--- PROBLEM ---
Transcribe all the entries that follow, leaving nothing out.
↓
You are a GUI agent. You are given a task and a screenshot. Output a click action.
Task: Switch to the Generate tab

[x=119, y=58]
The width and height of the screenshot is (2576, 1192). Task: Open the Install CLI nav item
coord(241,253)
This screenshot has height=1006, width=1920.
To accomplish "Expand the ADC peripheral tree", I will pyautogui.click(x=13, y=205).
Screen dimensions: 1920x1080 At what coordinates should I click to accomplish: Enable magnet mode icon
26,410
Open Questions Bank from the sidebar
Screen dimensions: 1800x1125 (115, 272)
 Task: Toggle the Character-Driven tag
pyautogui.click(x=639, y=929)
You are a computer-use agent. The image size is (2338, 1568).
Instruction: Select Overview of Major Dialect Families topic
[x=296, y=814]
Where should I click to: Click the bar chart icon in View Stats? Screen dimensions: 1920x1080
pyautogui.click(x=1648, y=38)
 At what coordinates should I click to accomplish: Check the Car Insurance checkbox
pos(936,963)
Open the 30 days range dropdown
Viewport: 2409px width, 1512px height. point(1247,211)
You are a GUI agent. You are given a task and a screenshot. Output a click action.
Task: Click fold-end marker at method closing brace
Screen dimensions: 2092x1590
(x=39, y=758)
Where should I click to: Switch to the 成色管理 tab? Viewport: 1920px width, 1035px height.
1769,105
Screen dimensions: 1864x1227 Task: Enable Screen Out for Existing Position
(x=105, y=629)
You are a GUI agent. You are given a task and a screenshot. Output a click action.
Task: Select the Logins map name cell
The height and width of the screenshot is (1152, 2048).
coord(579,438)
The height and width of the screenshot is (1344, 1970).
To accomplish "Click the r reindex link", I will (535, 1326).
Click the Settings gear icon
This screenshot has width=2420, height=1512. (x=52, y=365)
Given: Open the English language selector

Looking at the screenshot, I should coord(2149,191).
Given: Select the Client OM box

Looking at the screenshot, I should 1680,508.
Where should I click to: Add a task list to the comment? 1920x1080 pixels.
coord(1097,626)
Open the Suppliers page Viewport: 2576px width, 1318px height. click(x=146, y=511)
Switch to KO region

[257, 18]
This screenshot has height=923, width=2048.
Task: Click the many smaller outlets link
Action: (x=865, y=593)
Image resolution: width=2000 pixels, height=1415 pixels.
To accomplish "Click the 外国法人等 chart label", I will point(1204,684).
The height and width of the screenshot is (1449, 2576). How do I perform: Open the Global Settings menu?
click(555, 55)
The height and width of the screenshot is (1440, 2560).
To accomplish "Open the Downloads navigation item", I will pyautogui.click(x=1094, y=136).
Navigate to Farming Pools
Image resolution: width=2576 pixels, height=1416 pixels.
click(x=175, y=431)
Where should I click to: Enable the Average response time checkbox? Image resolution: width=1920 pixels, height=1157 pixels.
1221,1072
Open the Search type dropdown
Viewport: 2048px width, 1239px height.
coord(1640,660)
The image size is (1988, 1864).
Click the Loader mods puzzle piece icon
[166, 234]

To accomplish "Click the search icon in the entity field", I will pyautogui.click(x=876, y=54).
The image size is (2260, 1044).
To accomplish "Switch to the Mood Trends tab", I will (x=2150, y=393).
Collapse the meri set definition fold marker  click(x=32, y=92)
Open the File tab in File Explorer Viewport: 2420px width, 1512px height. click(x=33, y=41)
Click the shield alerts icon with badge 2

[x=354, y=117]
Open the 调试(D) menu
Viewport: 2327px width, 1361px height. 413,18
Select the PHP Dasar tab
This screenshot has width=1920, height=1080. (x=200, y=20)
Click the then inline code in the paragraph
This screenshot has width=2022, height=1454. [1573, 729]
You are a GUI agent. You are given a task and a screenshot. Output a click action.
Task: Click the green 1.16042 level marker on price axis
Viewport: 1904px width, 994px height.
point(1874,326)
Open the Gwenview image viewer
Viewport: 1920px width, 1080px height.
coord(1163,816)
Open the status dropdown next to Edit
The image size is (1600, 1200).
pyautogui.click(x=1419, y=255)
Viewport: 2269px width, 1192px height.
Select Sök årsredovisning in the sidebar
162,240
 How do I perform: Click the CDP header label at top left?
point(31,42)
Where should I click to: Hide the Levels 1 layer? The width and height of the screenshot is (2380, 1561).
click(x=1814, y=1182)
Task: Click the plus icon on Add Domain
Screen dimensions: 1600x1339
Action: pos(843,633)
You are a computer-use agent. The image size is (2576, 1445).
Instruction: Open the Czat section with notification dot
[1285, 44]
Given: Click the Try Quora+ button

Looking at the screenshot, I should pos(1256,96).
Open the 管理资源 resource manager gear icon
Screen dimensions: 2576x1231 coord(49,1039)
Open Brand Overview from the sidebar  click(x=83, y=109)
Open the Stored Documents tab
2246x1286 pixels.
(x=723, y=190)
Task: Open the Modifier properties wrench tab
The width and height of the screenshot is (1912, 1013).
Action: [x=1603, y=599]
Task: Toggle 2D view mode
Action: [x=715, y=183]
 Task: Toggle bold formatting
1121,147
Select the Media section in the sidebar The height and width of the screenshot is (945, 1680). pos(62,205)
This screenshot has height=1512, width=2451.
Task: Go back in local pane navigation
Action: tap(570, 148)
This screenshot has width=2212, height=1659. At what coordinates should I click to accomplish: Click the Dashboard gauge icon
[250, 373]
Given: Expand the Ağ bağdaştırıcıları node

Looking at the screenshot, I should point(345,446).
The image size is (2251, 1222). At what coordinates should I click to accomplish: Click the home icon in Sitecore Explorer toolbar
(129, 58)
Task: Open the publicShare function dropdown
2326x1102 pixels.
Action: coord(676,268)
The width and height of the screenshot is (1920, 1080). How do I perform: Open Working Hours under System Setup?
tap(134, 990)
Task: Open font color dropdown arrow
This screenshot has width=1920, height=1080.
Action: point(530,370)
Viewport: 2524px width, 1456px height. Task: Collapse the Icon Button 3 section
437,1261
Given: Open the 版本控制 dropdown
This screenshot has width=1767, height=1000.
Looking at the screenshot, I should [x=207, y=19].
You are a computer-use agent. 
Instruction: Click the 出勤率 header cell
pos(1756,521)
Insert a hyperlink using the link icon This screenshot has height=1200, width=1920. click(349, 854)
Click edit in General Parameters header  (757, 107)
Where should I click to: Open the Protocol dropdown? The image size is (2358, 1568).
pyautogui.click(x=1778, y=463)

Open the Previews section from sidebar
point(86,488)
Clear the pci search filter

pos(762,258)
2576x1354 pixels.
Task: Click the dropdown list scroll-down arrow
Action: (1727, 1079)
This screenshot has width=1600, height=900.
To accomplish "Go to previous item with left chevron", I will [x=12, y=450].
↑
--- SOLUTION TO THE PROBLEM ---
You are a GUI agent. You are given a task and a screenshot. Output a click action.
Task: Switch to the Generate tab

[x=119, y=58]
The width and height of the screenshot is (2576, 1192). Task: Open the Install CLI nav item
coord(241,253)
This screenshot has height=1006, width=1920.
To accomplish "Expand the ADC peripheral tree", I will pyautogui.click(x=13, y=205).
Screen dimensions: 1920x1080 At what coordinates should I click to accomplish: Enable magnet mode icon
26,410
Open Questions Bank from the sidebar
Screen dimensions: 1800x1125 (115, 272)
 Task: Toggle the Character-Driven tag
pyautogui.click(x=639, y=929)
You are a computer-use agent. The image size is (2338, 1568).
Instruction: Select Overview of Major Dialect Families topic
[x=296, y=814]
Where should I click to: Click the bar chart icon in View Stats? Screen dimensions: 1920x1080
pyautogui.click(x=1648, y=38)
 At what coordinates should I click to accomplish: Check the Car Insurance checkbox
pos(936,963)
Open the 30 days range dropdown
Viewport: 2409px width, 1512px height. point(1247,211)
You are a GUI agent. You are given a task and a screenshot. Output a click action.
Task: Click fold-end marker at method closing brace
Screen dimensions: 2092x1590
(x=39, y=758)
Where should I click to: Switch to the 成色管理 tab? Viewport: 1920px width, 1035px height.
1769,105
Screen dimensions: 1864x1227 Task: Enable Screen Out for Existing Position
(x=105, y=629)
You are a GUI agent. You are given a task and a screenshot. Output a click action.
Task: Select the Logins map name cell
The height and width of the screenshot is (1152, 2048).
coord(579,438)
The height and width of the screenshot is (1344, 1970).
To accomplish "Click the r reindex link", I will (535, 1326).
Click the Settings gear icon
This screenshot has width=2420, height=1512. (x=52, y=365)
Given: Open the English language selector

Looking at the screenshot, I should coord(2149,191).
Given: Select the Client OM box

Looking at the screenshot, I should 1680,508.
Where should I click to: Add a task list to the comment? 1920x1080 pixels.
coord(1097,626)
Open the Suppliers page Viewport: 2576px width, 1318px height. click(x=146, y=511)
Switch to KO region

[257, 18]
This screenshot has height=923, width=2048.
Task: Click the many smaller outlets link
Action: (x=865, y=593)
Image resolution: width=2000 pixels, height=1415 pixels.
To accomplish "Click the 外国法人等 chart label", I will point(1204,684).
The height and width of the screenshot is (1449, 2576). How do I perform: Open the Global Settings menu?
click(555, 55)
The height and width of the screenshot is (1440, 2560).
To accomplish "Open the Downloads navigation item", I will pyautogui.click(x=1094, y=136).
Navigate to Farming Pools
Image resolution: width=2576 pixels, height=1416 pixels.
click(x=175, y=431)
Where should I click to: Enable the Average response time checkbox? Image resolution: width=1920 pixels, height=1157 pixels.
1221,1072
Open the Search type dropdown
Viewport: 2048px width, 1239px height.
coord(1640,660)
The image size is (1988, 1864).
Click the Loader mods puzzle piece icon
[166, 234]

To accomplish "Click the search icon in the entity field", I will pyautogui.click(x=876, y=54).
The image size is (2260, 1044).
To accomplish "Switch to the Mood Trends tab", I will (x=2150, y=393).
Collapse the meri set definition fold marker  click(x=32, y=92)
Open the File tab in File Explorer Viewport: 2420px width, 1512px height. click(x=33, y=41)
Click the shield alerts icon with badge 2

[x=354, y=117]
Open the 调试(D) menu
Viewport: 2327px width, 1361px height. 413,18
Select the PHP Dasar tab
This screenshot has width=1920, height=1080. (x=200, y=20)
Click the then inline code in the paragraph
This screenshot has width=2022, height=1454. [1573, 729]
You are a GUI agent. You are given a task and a screenshot. Output a click action.
Task: Click the green 1.16042 level marker on price axis
Viewport: 1904px width, 994px height.
point(1874,326)
Open the Gwenview image viewer
Viewport: 1920px width, 1080px height.
coord(1163,816)
Open the status dropdown next to Edit
The image size is (1600, 1200).
pyautogui.click(x=1419, y=255)
Viewport: 2269px width, 1192px height.
Select Sök årsredovisning in the sidebar
162,240
 How do I perform: Click the CDP header label at top left?
point(31,42)
Where should I click to: Hide the Levels 1 layer? The width and height of the screenshot is (2380, 1561).
click(x=1814, y=1182)
Task: Click the plus icon on Add Domain
Screen dimensions: 1600x1339
Action: pos(843,633)
You are a computer-use agent. The image size is (2576, 1445).
Instruction: Open the Czat section with notification dot
[1285, 44]
Given: Click the Try Quora+ button

Looking at the screenshot, I should pos(1256,96).
Open the 管理资源 resource manager gear icon
Screen dimensions: 2576x1231 coord(49,1039)
Open Brand Overview from the sidebar  click(x=83, y=109)
Open the Stored Documents tab
2246x1286 pixels.
(x=723, y=190)
Task: Open the Modifier properties wrench tab
The width and height of the screenshot is (1912, 1013).
Action: [x=1603, y=599]
Task: Toggle 2D view mode
Action: [x=715, y=183]
 Task: Toggle bold formatting
1121,147
Select the Media section in the sidebar The height and width of the screenshot is (945, 1680). pos(62,205)
This screenshot has height=1512, width=2451.
Task: Go back in local pane navigation
Action: tap(570, 148)
This screenshot has width=2212, height=1659. At what coordinates should I click to accomplish: Click the Dashboard gauge icon
[250, 373]
Given: Expand the Ağ bağdaştırıcıları node

Looking at the screenshot, I should point(345,446).
The image size is (2251, 1222). At what coordinates should I click to accomplish: Click the home icon in Sitecore Explorer toolbar
(129, 58)
Task: Open the publicShare function dropdown
2326x1102 pixels.
Action: coord(676,268)
The width and height of the screenshot is (1920, 1080). How do I perform: Open Working Hours under System Setup?
tap(134, 990)
Task: Open font color dropdown arrow
This screenshot has width=1920, height=1080.
Action: point(530,370)
Viewport: 2524px width, 1456px height. Task: Collapse the Icon Button 3 section
437,1261
Given: Open the 版本控制 dropdown
This screenshot has width=1767, height=1000.
Looking at the screenshot, I should [x=207, y=19].
You are a computer-use agent. 
Instruction: Click the 出勤率 header cell
pos(1756,521)
Insert a hyperlink using the link icon This screenshot has height=1200, width=1920. click(349, 854)
Click edit in General Parameters header  (757, 107)
Where should I click to: Open the Protocol dropdown? The image size is (2358, 1568).
pyautogui.click(x=1778, y=463)

Open the Previews section from sidebar
point(86,488)
Clear the pci search filter

pos(762,258)
2576x1354 pixels.
Task: Click the dropdown list scroll-down arrow
Action: (1727, 1079)
This screenshot has width=1600, height=900.
To accomplish "Go to previous item with left chevron", I will [x=12, y=450].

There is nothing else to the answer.